Per contribuire a combattere la disoccupazione giovanile Bruxelles punta su un programma specifico, la Garanzia Giovani, lanciato dalla Commissione precedente, ma su cui questa ha investito molto affiancandogli anche l’Iniziativa per l’occupazione giovanile (Yei), che comprende uno stanziamento di 3,2 miliardi all’interno del bilancio dell’Ue, per attuare al meglio la Garanzia Giovani finanziando attività volte ad aiutare direttamente i disoccupati e coloro che sono fuori da ogni ciclo di istruzione e formazione, i cosiddetti ‘Neet’. Dal gennaio 2014 14 milioni di giovani hanno aderito al programma che punta a trovare un’offerta di lavoro, tirocinio o formazione ai neo laureati, e di questi circa 9 hanno ricevuto una proposta, per lo più di lavoro. Il programma in Italia non è sfruttato a pieno, ma sembra stia dando frutti. Seppur la crisi sia ben lungi dall’essere superata i primi frutti di queste politiche più espansive di quelle dell’esecutivo precedente, sembrano portare alcuni risultati positivi: uno studio pubblicato pochi giorni fa afferma che l’anno scorso sono stati creati 3 milioni di posti di lavoro in più, la maggior parte dei quali a tempo indeterminato, e ci sono anche 5 milioni di persone in meno a rischio povertà rispetto al 2012.
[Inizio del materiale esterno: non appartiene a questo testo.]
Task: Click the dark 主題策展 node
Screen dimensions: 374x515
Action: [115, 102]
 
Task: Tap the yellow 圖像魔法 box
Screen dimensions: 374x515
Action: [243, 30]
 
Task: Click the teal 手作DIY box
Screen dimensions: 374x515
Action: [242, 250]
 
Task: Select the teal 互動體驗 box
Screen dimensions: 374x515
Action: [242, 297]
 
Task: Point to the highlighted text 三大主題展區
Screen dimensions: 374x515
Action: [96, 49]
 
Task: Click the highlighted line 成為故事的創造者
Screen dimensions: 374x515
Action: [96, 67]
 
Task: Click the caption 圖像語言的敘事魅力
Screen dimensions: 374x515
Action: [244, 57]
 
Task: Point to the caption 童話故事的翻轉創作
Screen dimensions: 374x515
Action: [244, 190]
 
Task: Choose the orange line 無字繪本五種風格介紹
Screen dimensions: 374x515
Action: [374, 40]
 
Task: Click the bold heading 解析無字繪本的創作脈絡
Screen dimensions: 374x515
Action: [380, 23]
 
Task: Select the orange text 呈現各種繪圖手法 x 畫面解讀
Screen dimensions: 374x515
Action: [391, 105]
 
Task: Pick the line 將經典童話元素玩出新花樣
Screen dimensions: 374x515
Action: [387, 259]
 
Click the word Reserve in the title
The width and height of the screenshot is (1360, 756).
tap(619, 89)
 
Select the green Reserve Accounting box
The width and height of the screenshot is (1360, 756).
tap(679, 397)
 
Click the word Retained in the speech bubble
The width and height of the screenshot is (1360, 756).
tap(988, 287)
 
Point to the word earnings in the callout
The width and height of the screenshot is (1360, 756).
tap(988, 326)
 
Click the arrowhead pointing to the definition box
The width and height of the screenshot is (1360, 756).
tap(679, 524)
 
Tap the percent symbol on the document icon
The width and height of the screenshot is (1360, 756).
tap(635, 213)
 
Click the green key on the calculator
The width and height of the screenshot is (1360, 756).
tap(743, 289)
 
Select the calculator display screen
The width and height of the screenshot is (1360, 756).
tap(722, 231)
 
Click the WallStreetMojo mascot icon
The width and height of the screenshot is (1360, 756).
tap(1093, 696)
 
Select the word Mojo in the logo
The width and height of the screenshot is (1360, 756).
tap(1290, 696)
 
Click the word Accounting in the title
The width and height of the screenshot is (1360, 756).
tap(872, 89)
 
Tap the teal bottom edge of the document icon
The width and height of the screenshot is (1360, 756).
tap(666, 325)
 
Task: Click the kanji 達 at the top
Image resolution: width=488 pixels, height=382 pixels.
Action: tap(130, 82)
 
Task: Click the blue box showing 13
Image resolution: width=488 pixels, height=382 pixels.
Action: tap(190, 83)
Ma è forse con l’apertura alla flessibilità di bilancio, richiesta a gran voce soprattutto dall’Italia, che la Commissione ha fatto i passi avanti maggiori verso una politica meno ciecamente austera e più indirizzata a occupazione e crescita rispetto all’esecutivo Barroso. Juncker e il commissario agli Affari economici, Pierre Moscovici, hanno aperto delle brecce nel Patto di Stabilità, concedendo agli Stati membri la possibilità di scorporare dai conteggi sul deficit inizialmente, grazie a due clausole apposite, per le riforme strutturali e per gli investimenti, poi anche quelle promesse ultimamente (nello specifico per l’Italia), per l’accoglienza dei migranti e per i danni del terremoto. Su questa partita la Commissione si sta impegnando molto, anche a costo di andare allo scontro con altre istituzioni come l’Eurogruppo. La battaglia per superare definitivamente la crisi in Europa passa anche da qui.